If I love my work, if I love daily expression, if I can live in a non-combative environment and grow in increments, but not by perfect measurement, then I will have nourished a part of me that enriches my life.

Youngsters today are on a quick gratification treadmill; they communicate by cell phone; drag iPods around, barely making it to the next sports romp.

How can they begin to practice piano in an environment that is not harmonious with artistic expression?

There’s little more to be said and lots to think about.



8 thoughts on “Piano Lessons: “My kids don’t practice so what can I do about it?””

  1. Thank you, Shirley. Lots of wisdom here. Given your childhood background described (lucky you!), I’d wager that we adults who eventually made the commitment are in a bit of a disconnect with youngsters who are still experiencing the process, be it ever so scattered at times. Patience, patience, perceptive patience!


  2. Thanks for your lovely thoughts! I receive several excuses each week from various students.
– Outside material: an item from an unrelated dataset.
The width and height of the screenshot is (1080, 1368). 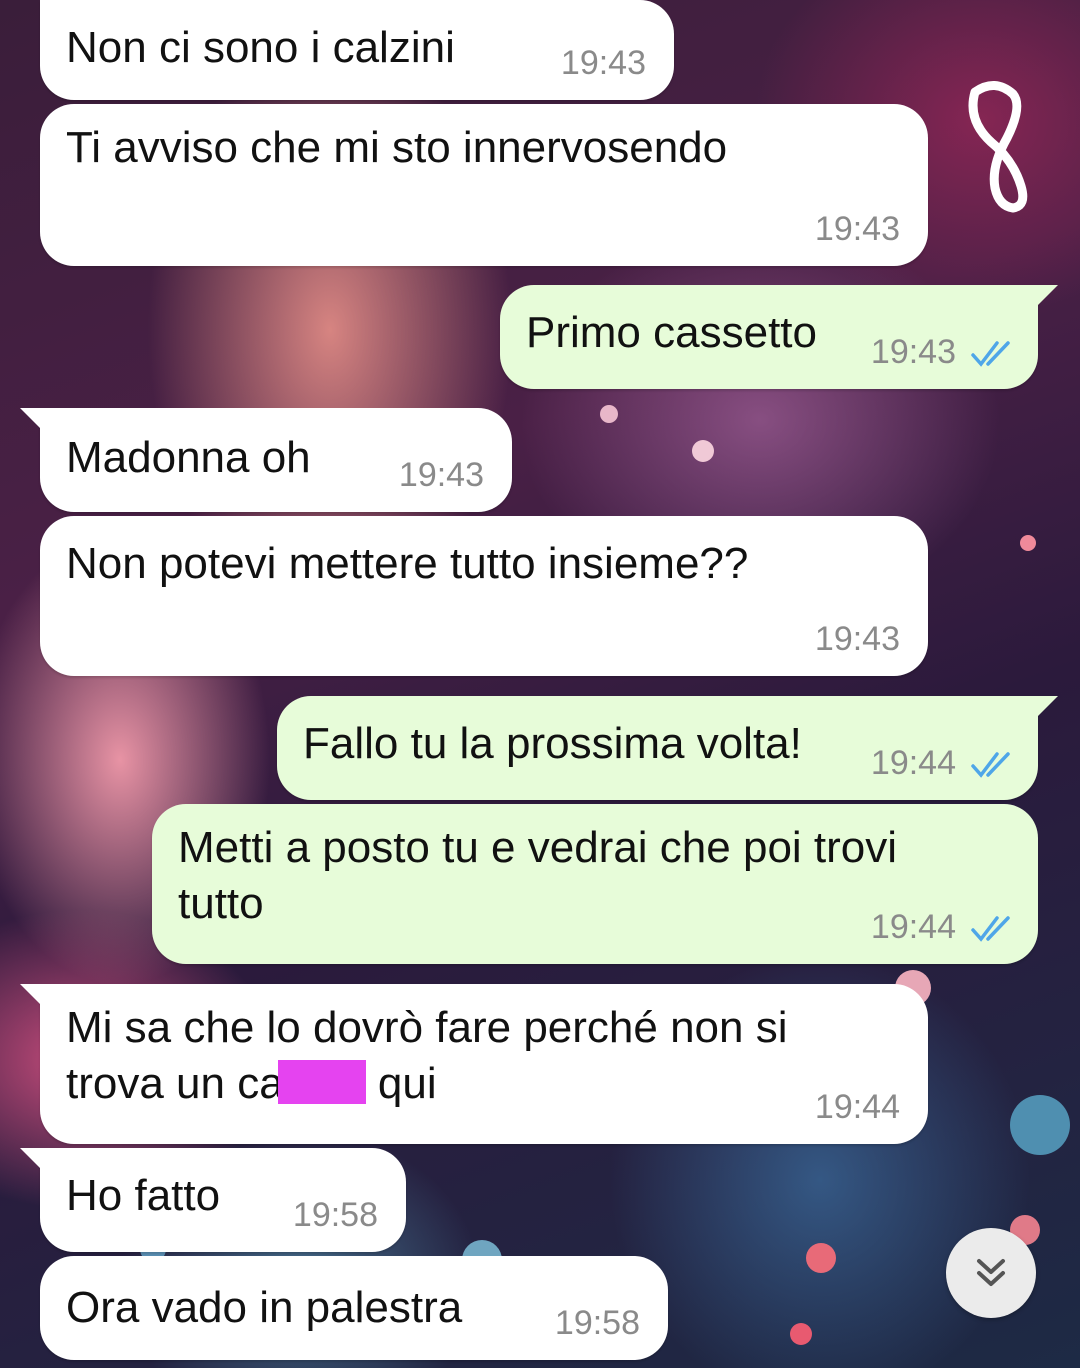 I want to click on message-bubble-outgoing: Fallo tu la prossima volta! 19:44, so click(x=668, y=748).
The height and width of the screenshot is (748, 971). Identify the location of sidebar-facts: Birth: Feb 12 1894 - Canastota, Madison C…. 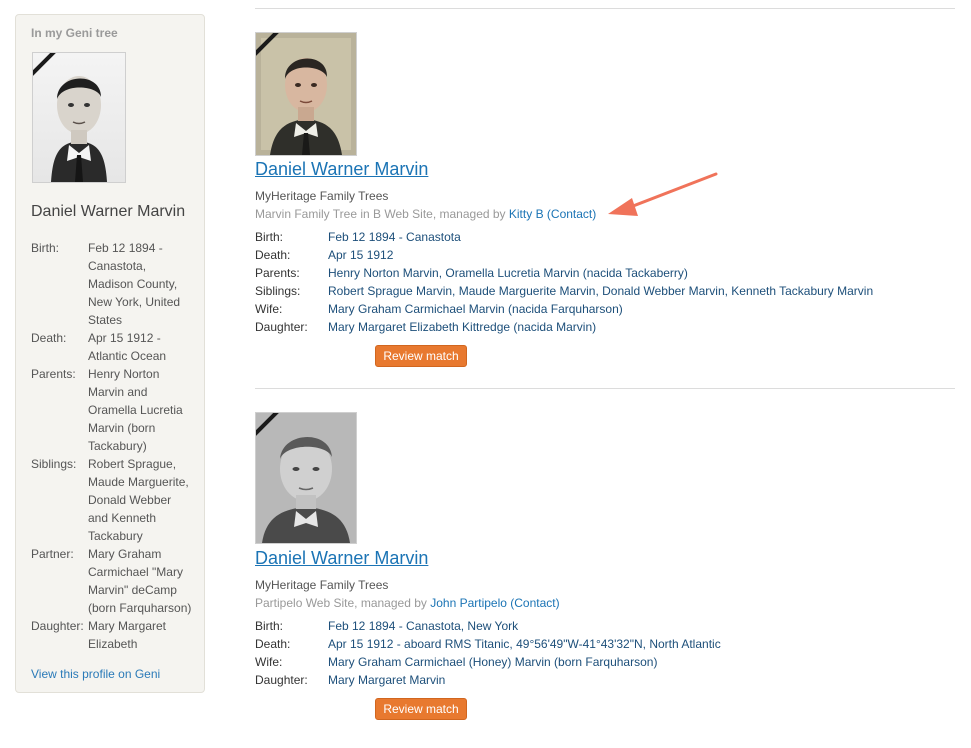
(118, 446).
And then I say, ok let us start from where we are now. People aren’t machines and we all have ups and downs. I remind them that we all need a vacation from time to time and that is healthy. I accept their changes and try to motivate them to be drawn to the piano because they love it and because they feel so happy when they play a piece of music well. Enjoying the process is what life is all about, isn’t it?

    Eventually they realize that it takes time and some dedication to bring their pieces to a high enough standard to perform them. And then the rest is history hopefully!

    It does take lots of patience and enjoying each student for what they are capable of based on their life at that particular moment in time.